Das erste, was bei Mac OS X 10.10 Yosemite buchstäblich ins Auge fällt, ist der neue Look. Der ist sogar noch radikaler ausgefallen, als viele sich das zuvor in Mock Up-Designs vorgestellt hatten. Yosemite orientiert sich optisch sehr klar am iOS-Look – Icons, Leisten und Apps wirken nun allesamt sehr flach und oft transparent. Spiegelungen und Metall verschwinden nun ganz aus dem Bild von Mac OS X. Die Schaltflächen präsentieren sich klarer und entschlackter, der Maximieren Button verschwindet nun etwa aus der Ampel und wird zum Full Screen-Knopf.

Die Transparenzen geben den Blick auf darunter liegende Apps und den Desktop frei, überhaupt wirkt das Design sehr leicht und schwebend. Auch das Dock ist nun einfach eine Milchglasleiste, die App-Symbole wirken flacher, simpler und heller.

Besonders beim neuen Safari ist der Look sehr gut zu erkennen, Schaltflächen gibt es kaum noch, stattdessen wirkt nahezu jede Seite bildschirmfüllend. Nebenbei ist Safari in Yosemite auch noch einmal schneller und energiesparender geworden.

Neben der Optik hat Apple aber auch an der Bedienbarkeit in Yosemite gefeilt, besonders zeigt sich das im Spotlight, das nun nicht mehr an der Toolbar klebt, sondern zentriert auch optisches Feedback zur Suche gibt und gleich Bilder und Previews zu den Suchbegriffen anzeigt. Auch im iTunes Store kann zukünftig direkt über Spotlight gesucht werden.

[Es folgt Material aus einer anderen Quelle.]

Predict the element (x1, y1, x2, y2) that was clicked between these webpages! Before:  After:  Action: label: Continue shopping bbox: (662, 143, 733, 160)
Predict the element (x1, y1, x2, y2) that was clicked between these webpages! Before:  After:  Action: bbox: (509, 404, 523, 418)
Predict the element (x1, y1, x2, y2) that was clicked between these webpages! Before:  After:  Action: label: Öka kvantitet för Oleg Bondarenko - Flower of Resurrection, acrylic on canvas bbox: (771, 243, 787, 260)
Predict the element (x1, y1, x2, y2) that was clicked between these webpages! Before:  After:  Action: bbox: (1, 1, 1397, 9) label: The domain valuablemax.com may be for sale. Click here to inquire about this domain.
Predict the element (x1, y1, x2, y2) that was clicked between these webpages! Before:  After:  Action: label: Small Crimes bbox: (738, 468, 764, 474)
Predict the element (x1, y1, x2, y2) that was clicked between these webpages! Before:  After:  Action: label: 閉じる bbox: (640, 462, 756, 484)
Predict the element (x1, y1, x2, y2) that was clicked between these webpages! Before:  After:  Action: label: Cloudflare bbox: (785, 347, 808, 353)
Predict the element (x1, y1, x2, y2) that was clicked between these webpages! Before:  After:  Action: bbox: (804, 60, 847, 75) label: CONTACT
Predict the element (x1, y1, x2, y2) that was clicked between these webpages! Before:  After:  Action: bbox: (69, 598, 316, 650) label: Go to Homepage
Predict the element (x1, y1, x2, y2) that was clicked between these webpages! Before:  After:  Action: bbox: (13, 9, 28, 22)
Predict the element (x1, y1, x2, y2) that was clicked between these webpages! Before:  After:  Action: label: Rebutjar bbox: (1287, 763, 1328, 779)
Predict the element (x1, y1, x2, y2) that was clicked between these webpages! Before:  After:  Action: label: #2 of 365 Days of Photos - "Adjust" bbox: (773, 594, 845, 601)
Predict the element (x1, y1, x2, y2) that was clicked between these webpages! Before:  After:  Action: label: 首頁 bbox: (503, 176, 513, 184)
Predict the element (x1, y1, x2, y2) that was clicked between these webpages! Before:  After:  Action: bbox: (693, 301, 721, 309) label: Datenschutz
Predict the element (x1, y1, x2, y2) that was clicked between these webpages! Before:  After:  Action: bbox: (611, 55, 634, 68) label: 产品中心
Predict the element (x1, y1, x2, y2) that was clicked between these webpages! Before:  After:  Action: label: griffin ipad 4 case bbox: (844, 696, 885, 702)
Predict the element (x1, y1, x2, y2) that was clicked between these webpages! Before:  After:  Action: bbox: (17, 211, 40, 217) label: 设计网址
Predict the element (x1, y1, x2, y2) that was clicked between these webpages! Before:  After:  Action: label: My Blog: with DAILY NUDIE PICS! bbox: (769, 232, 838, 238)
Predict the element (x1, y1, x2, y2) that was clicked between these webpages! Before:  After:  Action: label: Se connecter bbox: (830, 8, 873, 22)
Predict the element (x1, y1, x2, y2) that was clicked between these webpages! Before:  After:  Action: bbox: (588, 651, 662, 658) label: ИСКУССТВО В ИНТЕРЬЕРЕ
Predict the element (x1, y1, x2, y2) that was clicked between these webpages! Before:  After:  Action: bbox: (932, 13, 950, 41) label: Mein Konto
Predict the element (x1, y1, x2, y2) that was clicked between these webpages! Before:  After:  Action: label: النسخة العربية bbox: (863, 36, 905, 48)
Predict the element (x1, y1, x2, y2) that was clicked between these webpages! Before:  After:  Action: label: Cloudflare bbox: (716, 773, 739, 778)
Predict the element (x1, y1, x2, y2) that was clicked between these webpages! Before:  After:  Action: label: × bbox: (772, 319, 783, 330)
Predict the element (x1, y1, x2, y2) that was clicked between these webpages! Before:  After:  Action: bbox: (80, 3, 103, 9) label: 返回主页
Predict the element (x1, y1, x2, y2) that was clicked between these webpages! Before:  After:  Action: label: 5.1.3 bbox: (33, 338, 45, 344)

In die Mitteilungszentrale wird in Yosemite auch der Kalender und die Wetter Vorschau integriert sein, außerdem lässt sich so auch der Taschenrechner erreichen. Das eher unsortierte (und seit Lion aufs Abstellgleis verschobene) Dashboard könnte damit überflüssig werden.

Mit Swift hat Apple außerdem noch eine neue Programmiersprache für Yosemite geschaffen.

Yosemite soll die Lücke zu iOS 8 weiter schließen

Nach wie vor geht Apple den Weg, den man schon mit Mavericks ging, konsequent weiter. Im Gegensatz zu Windows nähern sich Apples Betriebssysteme nicht bis ins Extreme an – dafür wirkt die Optik nun einheitlicher und die Zusammenarbeit wurde weiter verbessert.

Die Synchronisation über die iCloud soll noch nahtloser funktionieren, so dass der User beim Wechsel zwischen Geräten nicht einmal mehr in der Zeile verrutscht. Ist das iPhone neben dem Mac und mit dem Mac verbunden, so kann der Anruf künftig auch direkt vom Mac aus getätigt werden. Kontaktbilder werden genau so drahtlos übernommen wie andere Telefonfunktionen, über die Nachrichten-App iMessage kann zukünftig sogar über den Mac eine SMS verschickt werden (wenn ein iOS 8-iPhone verbunden ist).

Im Herbst wird es dann mit dem Yosemite-Release soweit sein, das Update sollte dann allen Mac Usern kostenlos im App Store zur Verfügung stehen. Dieses Mal gibt es jedoch eine kleine Besonderheit: Denn wer es gar nicht erwarten kann, darf dieses Mal für Apple Beta Tester spielen und schon vor dem Release Yosemite auf seinem Mac nutzen.